WORK TASK 1: Copy the passage about losing a close friend word for word, from "When news broke" up to and including "what I shared.".
WORK TASK 2: In the passage about losing a close friend, why did the writer cut short what they said about her? Answer in one to three sentences.
WORK TASK 3: Continue the passage about losing a close friend from its last sentence.

PROVIDED PASSAGE Start Marker

This past Saturday, I laid my good friend to rest after 5 years of friendship. When I first moved to this state, we met in college at her favorite place - the library. We lost touch for a little bit but came together in 2012. It may not seem like a lot of time together, but we were practically inseparable and soul mates. Our friendship was special to me. She and I talked every day up until a couple of days before her death. I saw her for my birthday a few weeks before that and gave a tight hug when we said goodbye.
When news broke about her death, I was shocked, numb, empty, angry, heartbroken. I bawled like a baby. I couldn't understand why anyone would want to hurt her.
I'm glad I was brave enough to speak about her, to honor her memory and tell the world how much our friendship meant to me. Although I had to cut it short because I was crying uncontrollably, I felt ok with what I shared.

PROVIDED PASSAGE End Marker
INFORMATION PROVIDED Start Marker

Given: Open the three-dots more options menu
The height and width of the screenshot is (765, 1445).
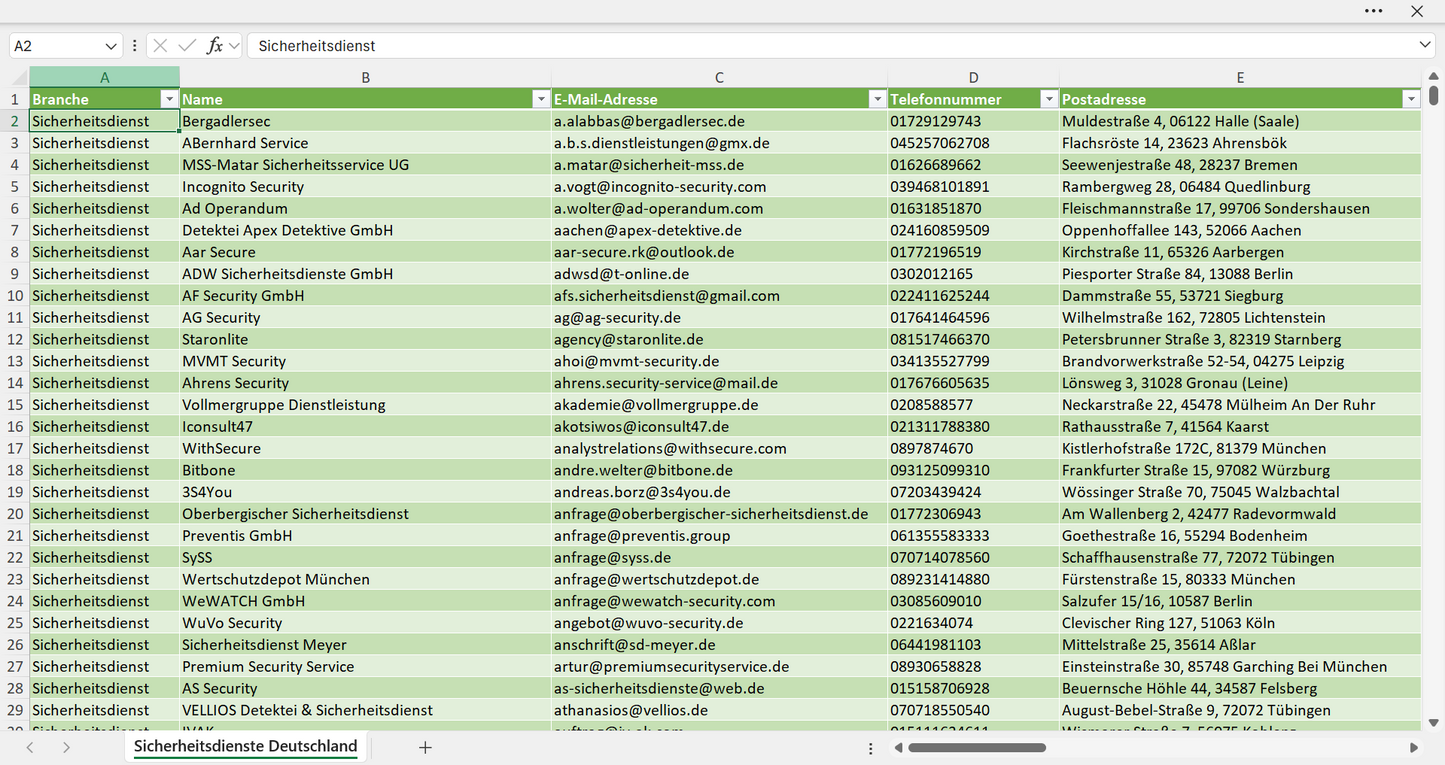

INFORMATION PROVIDED End Marker

EXERCISE RESULT 1:
When news broke about her death, I was shocked, numb, empty, angry, heartbroken. I bawled like a baby. I couldn't understand why anyone would want to hurt her.
I'm glad I was brave enough to speak about her, to honor her memory and tell the world how much our friendship meant to me. Although I had to cut it short because I was crying uncontrollably, I felt ok with what I shared.

EXERCISE RESULT 2: The writer cut it short because of crying uncontrollably.

EXERCISE RESULT 3:
When her service finished that afternoon, it still felt surreal. I realized that she will not be here when I graduate next May from my Master's program. She won't be here for those special moments when I get married or have a child. Her absence is something I can't accept. She's not here on this earth and it makes me so furious.
Words can't express how I felt when I heard the news. She was such a caregiver and really made everyone feel so important. Maybe one day we will meet again. I hope she will continue to guide me throughout this life.
I've played a lot of chess, read books and started writing in my journal to help me cope with this tragic loss. I also start therapy tomorrow.
Have you ever lost a good friend or someone close to you? How did you cope?